High-tech spirituality is coming soon to a brain near you—maybe even your own. Whether you embrace, disdain, or fear it, the development of technologies to expand the mind, and possibly the soul, is well underway, say the two authors of Spirit Tech: The Brave New World of Consciousness Hacking and Enlightenment Engineering (St. Martin’s, May 2021).
Wesley J. Wildman, a professor of philosophy, religion, theology, and ethics at Boston University, has examined spiritual experiences from multidisciplinary perspectives in more than a dozen books. Kate Stockly, a PhD student in Boston University’s Graduate Division of Religious Studies and a doctoral fellow in the Center for Mind and Culture (a Boston-based nonprofit research center), coauthored High on God: How Megachurches Won the Heart of America.
Together in Spirit Tech, Wildman and Stockly lead a tour through what they call a “scattered supermarket of special spiritual services,” examining the wares now offered for expanding consciousness and assessing their potential benefits and risks. They visit leading-edge developers and delve into their offerings such as a “technoboost for meditation,” “neurofeedback-guided shortcuts to enlightenment,” “customized brain optimization,” a “God helmet” to “increase psychic skills,” and more.
These creations may be new, but the impetus that drives them is not. The book points out, “Religious groups and spiritual seekers have always used whatever means were available to attain their spiritual goals, from mantras to icons to relics to rituals, and today we are no different. What is different, and radically so, is the use of technological aids that are engineered to facilitate and enhance spiritual experience.”
Peter Wolverton, v-p and executive editor at St. Martin’s, expects a wide audience for the book, particularly among people who identify as spiritual but not religious (more than one in four U.S. adults, according to the Pew Research Center). “These people are interested in technology, and this is a book by experts who can safely give them guidance,” he says.

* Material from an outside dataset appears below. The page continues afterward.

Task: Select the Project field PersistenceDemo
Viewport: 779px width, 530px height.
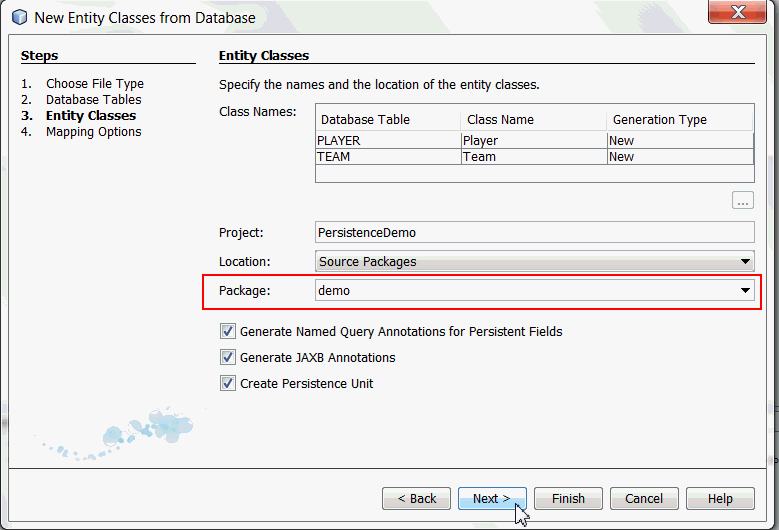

“We’re interested in the future of contemporary spirituality in general, and what is happening on the ground today is compelling and important,” Stockly says. “Are all these technological beeps and bings going to be a part of the way we ask questions about human nature and the beyond?”
For much of the book, the authors are cautiously optimistic, writing that “technology designed with compassion, wisdom, and healing intentions might just be the marriage between the modern world and spiritual salve that our 21st-century world is yearning for.”
Notice the word “might.” The boom in STEM-meets-spirit also raises questions in the book. Can artificial intelligence impart real wisdom? Can virtual experiences be sacred? Are tech-induced experiences ethical? Can they be authentically spiritual if they’re not spontaneous?
The answer to that last question, Wildman says, is yes. “People think spontaneity is a marker of divine origins. But if you talk to people who have done complex disciplines for years—virtue cultivation, liturgy, worship, prayer, meditation—there is nothing spontaneous about their transformative experiences.”
But one issue keeps the authors “wringing their hands,” Wildman notes. Can the potential for harm and abuse be kept at bay?
As Stockly points out, “All technology is a reflection of the power and intentions of the creators.” The book warns that “exploitation is what we need to be most on guard against, and when the cynical exploiters lay claim to sacred ground, we hope there will be a pitched battle. It’d be sad to see spiritually minded people stand by and allow the living temple of the human spirit to be overrun by heartless greed merchants for whom spirit tech is just one more product line to distract the masses from the harsh reality of corporate greed.”